#### Excerto do documento:

>>>

Em 1966, quando o processo de independência das colónias do Reino Unido estava em curso, a diplomacia de Caracas conseguiu que Londres reconhecesse o direito a discutir a posse da região no chamado Acordo de Genebra, o que foi lembrado por Nicolás Maduro, líder da Venezuela, após a descoberta em 2015 de campos vasos de hidrocarbonetos no litoral de Essequibo pela petrolífera Exxon-Mobil que fazem da Guiana o país que mais cresce ao ano na América do Sul.

“Essequibo é nosso”, foi dizendo nos últimos meses Maduro, que quer que o tema seja central nas eleições presidenciais venezuelanas marcadas para outubro e, por isso, passou por cima da decisão do Tribunal Internacional de Justiça, em Haia, de proibir o referendo. Observadores internacionais na região ainda temem um conflito até porque o poderio militar da Venezuela é incomparavelmente superior ao da Guiana, resumido a 3400 agentes da polícia, e Georgetown pediu, por isso, apoio ao Departamento de Estado dos EUA, o que motivou repúdio venezuelano.

Com tantas tensões no subcontinente, a cimeira marcada para os dias seguintes à invasão da embaixada mexicana em Quito da Comunidade de Estados Latino-Americanos e Caribenhos (CELAC), organização criada em 2011 em Caracas para servir de alternativa à OEA, fundada em 1948 em Washington sob a influência dos Estados Unidos, era aguardada com muita expectativa. Mas apenas 10 líderes dos 33 países integrantes do organismo compareceram, deixando sem efeito o pedido de Obrador para uma denúncia formal contra Noboa no Tribunal Internacional de Justiça.

A CELAC, aliás, é palco da tensão política na região: os países hoje governados à esquerda apoiam a gestão da presidente hondurenha Xiomara Castro, aqueles sob lideranças de direita acusaram-na de manifestar opiniões pessoais, nomeadamente na guerra Israel-Hamas, em nome do organismo.    

ESPELHO DO MUNDO

Como a América Latina chegou a 2024 no meio de tantas tensões bilaterais? Especialistas ouvidos pelo DN falam em reflexo regional dos conflitos globais. 

“Eu acredito que estas tensões na América Latina refletem o contexto geopolítico internacional na questão das polarizações, dos extremismos, no avanço da extrema-direita que acontece na Europa, nos Estados Unidos, no Reino Unido, na Índia ou na Indonésia”, diz Roberto Georg Uendel, professor de Relações Internacionais da Escola Superior de Propaganda e Marketing.

“É um dos efeitos, como dizia o geógrafo brasileiro Milton Santos, da chamada ‘globalização perversa’, porque os movimentos não são independentes, as ondas de violência, os conflitos internos e as animosidades entre países vizinhos latino-americanos são reflexo do mundo”.

“Na região periférica da América Latina, há um pendor mais cosmopolita e outro pendor mais nacionalista, que pode ser de direita ou de esquerda, porque tanto Maduro como [o líder da extrema-direita brasileira] Jair Bolsonaro têm simpatia pelo russo Vladimir Putin, por exemplo”, acrescenta Vinícius Vieira, especialista em Relações Internacionais da Fundação Armando Álvares Penteado.

<<<

#### Registos fornecidos:

>>>

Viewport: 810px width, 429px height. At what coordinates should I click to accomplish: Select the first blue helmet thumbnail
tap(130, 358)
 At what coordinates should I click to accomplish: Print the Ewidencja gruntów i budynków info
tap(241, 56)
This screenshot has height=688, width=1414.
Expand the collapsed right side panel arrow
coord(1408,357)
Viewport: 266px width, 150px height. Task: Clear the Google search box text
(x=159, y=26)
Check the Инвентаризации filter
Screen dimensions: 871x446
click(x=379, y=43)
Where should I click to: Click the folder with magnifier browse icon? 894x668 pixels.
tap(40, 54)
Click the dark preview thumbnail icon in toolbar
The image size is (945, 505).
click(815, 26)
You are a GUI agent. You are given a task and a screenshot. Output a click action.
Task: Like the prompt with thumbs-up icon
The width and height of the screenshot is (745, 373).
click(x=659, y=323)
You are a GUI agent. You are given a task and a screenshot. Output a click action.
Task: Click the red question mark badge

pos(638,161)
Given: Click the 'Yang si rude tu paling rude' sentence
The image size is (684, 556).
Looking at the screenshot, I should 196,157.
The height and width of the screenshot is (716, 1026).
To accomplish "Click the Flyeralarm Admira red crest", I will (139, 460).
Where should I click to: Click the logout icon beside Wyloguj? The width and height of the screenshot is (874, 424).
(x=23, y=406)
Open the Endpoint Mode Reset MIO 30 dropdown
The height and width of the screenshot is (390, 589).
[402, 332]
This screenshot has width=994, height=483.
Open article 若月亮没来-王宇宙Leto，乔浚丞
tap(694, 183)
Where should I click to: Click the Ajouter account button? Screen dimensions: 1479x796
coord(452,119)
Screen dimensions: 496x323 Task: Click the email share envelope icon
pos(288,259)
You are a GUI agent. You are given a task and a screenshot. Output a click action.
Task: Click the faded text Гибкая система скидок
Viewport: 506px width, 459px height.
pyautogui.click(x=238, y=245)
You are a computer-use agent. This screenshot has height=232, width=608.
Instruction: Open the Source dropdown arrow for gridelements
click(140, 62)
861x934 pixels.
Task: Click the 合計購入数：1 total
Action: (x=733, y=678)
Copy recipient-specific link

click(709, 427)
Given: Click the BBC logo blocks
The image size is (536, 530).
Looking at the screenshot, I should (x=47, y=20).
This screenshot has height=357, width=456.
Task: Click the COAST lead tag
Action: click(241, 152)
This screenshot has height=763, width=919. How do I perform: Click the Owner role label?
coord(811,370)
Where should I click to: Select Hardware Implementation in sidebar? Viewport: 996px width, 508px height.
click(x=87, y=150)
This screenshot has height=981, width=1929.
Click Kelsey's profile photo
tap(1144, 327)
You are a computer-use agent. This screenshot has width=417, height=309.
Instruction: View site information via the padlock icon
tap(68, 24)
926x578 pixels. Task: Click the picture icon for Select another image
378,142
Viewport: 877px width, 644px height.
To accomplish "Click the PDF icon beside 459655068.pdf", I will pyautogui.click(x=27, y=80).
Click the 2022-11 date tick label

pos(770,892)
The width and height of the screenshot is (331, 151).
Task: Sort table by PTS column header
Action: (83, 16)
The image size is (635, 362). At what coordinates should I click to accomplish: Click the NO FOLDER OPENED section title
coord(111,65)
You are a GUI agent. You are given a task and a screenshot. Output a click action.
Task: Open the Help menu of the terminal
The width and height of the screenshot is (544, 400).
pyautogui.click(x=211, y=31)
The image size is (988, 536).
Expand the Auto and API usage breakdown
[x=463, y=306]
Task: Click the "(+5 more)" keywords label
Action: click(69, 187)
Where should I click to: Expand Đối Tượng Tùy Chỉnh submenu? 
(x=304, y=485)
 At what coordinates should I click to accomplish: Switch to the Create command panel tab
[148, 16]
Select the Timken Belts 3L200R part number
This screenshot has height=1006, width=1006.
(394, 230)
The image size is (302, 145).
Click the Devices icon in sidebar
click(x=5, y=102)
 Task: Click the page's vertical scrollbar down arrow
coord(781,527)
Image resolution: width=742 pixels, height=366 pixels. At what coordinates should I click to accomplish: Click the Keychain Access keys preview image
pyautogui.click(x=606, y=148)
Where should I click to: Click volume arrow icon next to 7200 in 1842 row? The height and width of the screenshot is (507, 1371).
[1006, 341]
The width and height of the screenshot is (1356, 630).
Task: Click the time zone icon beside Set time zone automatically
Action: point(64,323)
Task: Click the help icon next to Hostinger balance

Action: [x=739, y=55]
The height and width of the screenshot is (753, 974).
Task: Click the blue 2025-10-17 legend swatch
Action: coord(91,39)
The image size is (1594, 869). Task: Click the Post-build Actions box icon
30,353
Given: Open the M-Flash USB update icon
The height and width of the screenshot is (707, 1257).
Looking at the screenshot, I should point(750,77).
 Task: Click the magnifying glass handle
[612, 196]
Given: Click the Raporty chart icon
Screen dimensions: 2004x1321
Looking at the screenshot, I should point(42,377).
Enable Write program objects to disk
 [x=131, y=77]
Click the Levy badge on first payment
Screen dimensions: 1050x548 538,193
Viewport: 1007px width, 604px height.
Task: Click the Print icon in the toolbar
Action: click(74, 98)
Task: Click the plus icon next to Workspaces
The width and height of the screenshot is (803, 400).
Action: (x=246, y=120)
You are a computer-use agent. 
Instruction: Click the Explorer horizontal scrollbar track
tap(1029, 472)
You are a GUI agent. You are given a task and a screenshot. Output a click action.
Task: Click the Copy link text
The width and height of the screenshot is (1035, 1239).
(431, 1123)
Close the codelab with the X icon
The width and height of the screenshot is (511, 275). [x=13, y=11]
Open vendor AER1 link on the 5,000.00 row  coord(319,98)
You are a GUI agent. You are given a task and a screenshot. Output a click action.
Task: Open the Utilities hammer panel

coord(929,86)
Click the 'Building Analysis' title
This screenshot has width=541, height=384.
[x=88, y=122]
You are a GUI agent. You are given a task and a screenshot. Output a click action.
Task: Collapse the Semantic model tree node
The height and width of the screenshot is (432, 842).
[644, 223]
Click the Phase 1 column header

<<<

#### Lista de tarefas:
a - Transcreva sem qualquer alteração as linhas fornecidas, começando na que contém "Enable Write program objects to disk" e terminando na última linha fornecida, ambas incluídas.
b - Dê continuidade ao excerto sobre as tensões na América Latina a partir do ponto em que termina.

#### Respostas dos exercícios:
a -
Enable Write program objects to disk
 [x=131, y=77]
Click the Levy badge on first payment
Screen dimensions: 1050x548 538,193
Viewport: 1007px width, 604px height.
Task: Click the Print icon in the toolbar
Action: click(74, 98)
Task: Click the plus icon next to Workspaces
The width and height of the screenshot is (803, 400).
Action: (x=246, y=120)
You are a computer-use agent. 
Instruction: Click the Explorer horizontal scrollbar track
tap(1029, 472)
You are a GUI agent. You are given a task and a screenshot. Output a click action.
Task: Click the Copy link text
The width and height of the screenshot is (1035, 1239).
(431, 1123)
Close the codelab with the X icon
The width and height of the screenshot is (511, 275). [x=13, y=11]
Open vendor AER1 link on the 5,000.00 row  coord(319,98)
You are a GUI agent. You are given a task and a screenshot. Output a click action.
Task: Open the Utilities hammer panel

coord(929,86)
Click the 'Building Analysis' title
This screenshot has width=541, height=384.
[x=88, y=122]
You are a GUI agent. You are given a task and a screenshot. Output a click action.
Task: Collapse the Semantic model tree node
The height and width of the screenshot is (432, 842).
[644, 223]
Click the Phase 1 column header

b -
“Os desentendimentos bilaterais na região servem, no campo global, para os líderes dos diversos países indicarem de que lado eles estão e, no campo doméstico, mobilizarem forças”, diz ainda. E exemplifica: “Milei ataca Petro porque quer reforçar, como Nayib Bukele em El Salvador, um laço com a internacional-nacionalista de direita, que muitos até chamam de internacional-fascista, para sinalizar a Donald Trump e outros líderes da área que eles estão contra o cosmopolitismo”.

O argentino Milei chamou o colombiano Gustavo Petro de “assassino comunista” acusando-o de estar “a afundar” o país.
AFP

ELEIÇÕES INCENDIÁRIAS

“Além desse pano de fundo que é global”, opina Vieira, “temos a questão mais imediata e conjuntural que passa pelas muitas eleições deste ano, onde os candidatos nos diferentes países buscam tirar dividendos das questões globais, como Maduro faz na Venezuela ou Obrador faz no México”. “Ao tentar eleger uma sucessora, Obrador reforça a atitude antidireita neste conflito com o Equador que, por sua vez, tendo em conta o pano de fundo global, se sente mais à vontade para tomar atitudes mais nacionalistas à direita”, afirma o académico.

“A profusão de eleições pode contribuir para o aumento das questões no subcontinente é o da profusão de eleições”, concorda Uebel. “Ultimamente, a nível mundial mas mais especificamente na América Latina temos observado uma polarização muito grande nos pleitos nacionais. Aconteceu no Chile, na Argentina, no Brasil, no Paraguai, no México, no Equador, no Peru, talvez a única exceção seja o Uruguai, que sempre conseguiu ser progressista vença a esquerda ou a direita, os extremos nunca ganham muito espaço lá”.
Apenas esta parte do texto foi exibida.